Abstract
Objective
To systematically review the effects of robotic rehabilitation with the Erigo® device on patients with neurological injury on safety, spasticity, muscle strength, functionality, gait/balance, and changes in the level of consciousness.
Methods
MEDLINE, SciELO, EMBASE, The Cochrane Library - CENTRAL and PEDro databases were consulted without the restriction of date and language. Randomized controlled trials that evaluated the robotic rehabilitation and compared it to conventional or placebo therapy, isolated or in association with other therapy, were selected. Studies in which the treatment time was less than 10 sessions were excluded. The risk of bias was assessed with the use of the RoB 2.0 tool.
Results
Nine studies were included, totaling 347 patients. The robotic rehabilitation performed by the Erigo® device proved to be safe for neurological patients. The meta-analysis showed an improvement for spasticity (MD = 0.29; 95% CI = −0.49 to −0.08; I2 = 0%), but there was no significant increase in muscle strength in patients with stroke (MD = 0.25; CI 95% = −0.22 to −0,71; I2 = 0%). Erigo® showed inconclusive effects on functionality, gait/balance and level of consciousness in patients with severe acquired brain injury and vegetative or minimally conscious state. All studies present some concerns for the risk of bias.
Conclusion
Erigo® as a robotic rehabilitation strategy is safe for patients with acquired brain injury and appears to reduce spasticity in patients with stroke. The effects on muscle strength, functionality, gait and balance and level of consciousness remain uncertain and the methodological quality of the clinical trials included in this review is limited.

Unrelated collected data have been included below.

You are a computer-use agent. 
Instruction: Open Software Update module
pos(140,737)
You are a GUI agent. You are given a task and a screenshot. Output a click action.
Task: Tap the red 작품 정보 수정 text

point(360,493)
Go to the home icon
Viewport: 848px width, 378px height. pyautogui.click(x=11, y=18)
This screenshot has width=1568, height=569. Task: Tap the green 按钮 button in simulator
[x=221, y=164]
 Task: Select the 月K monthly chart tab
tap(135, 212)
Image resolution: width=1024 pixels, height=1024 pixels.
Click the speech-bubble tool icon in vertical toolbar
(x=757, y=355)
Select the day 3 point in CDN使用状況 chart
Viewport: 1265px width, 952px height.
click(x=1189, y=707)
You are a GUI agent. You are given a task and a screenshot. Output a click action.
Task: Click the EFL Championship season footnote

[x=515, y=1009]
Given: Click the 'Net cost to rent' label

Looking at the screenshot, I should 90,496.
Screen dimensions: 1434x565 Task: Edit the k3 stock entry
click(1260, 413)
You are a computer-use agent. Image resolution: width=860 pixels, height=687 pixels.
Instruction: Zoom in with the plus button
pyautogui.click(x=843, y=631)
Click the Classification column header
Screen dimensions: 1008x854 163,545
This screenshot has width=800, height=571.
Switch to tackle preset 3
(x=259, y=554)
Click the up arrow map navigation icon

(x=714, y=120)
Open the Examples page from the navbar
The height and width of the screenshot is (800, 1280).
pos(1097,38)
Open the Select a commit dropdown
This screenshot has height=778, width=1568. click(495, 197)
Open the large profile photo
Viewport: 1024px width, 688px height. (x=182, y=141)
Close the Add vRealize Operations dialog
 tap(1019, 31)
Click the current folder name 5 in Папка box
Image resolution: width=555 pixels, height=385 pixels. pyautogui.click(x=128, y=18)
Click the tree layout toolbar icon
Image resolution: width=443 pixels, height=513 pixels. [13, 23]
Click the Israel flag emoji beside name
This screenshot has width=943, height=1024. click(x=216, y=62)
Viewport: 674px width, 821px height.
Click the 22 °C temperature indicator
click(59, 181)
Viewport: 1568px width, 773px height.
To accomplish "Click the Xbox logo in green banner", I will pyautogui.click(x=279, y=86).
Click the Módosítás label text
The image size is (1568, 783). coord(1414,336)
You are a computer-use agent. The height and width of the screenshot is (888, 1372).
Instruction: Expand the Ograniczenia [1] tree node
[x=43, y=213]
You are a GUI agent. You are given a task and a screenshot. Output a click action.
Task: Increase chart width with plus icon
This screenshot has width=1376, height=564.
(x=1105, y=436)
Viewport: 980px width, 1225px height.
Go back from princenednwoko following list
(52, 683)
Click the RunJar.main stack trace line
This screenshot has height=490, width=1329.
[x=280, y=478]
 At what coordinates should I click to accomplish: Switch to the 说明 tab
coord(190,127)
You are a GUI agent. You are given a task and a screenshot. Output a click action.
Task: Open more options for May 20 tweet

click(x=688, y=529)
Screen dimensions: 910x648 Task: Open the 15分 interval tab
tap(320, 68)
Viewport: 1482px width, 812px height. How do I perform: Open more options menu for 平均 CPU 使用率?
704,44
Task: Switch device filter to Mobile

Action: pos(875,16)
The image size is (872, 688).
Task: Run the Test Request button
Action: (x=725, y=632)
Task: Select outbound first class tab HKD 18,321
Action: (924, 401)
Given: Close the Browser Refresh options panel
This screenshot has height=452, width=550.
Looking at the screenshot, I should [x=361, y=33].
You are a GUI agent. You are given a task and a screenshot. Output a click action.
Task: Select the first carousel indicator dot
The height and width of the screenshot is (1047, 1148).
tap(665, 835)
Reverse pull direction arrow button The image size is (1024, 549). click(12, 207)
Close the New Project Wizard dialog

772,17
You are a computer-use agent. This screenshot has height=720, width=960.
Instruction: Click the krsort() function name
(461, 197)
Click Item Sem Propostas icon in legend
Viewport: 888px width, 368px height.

IMPLICATIONS FOR REHABILITATION
Erigo® device is safe to rehabilitation of patients with neurological injury.
Rehabilitation with Erigo® device appears to reduce the spasticity of patients with stroke.
New randomized clinical trials are needed to establish the effects on muscle strength, functionality, gait/balance and level of consciousness.
Disclosure statement
No potential conflict of interest was reported by the author(s).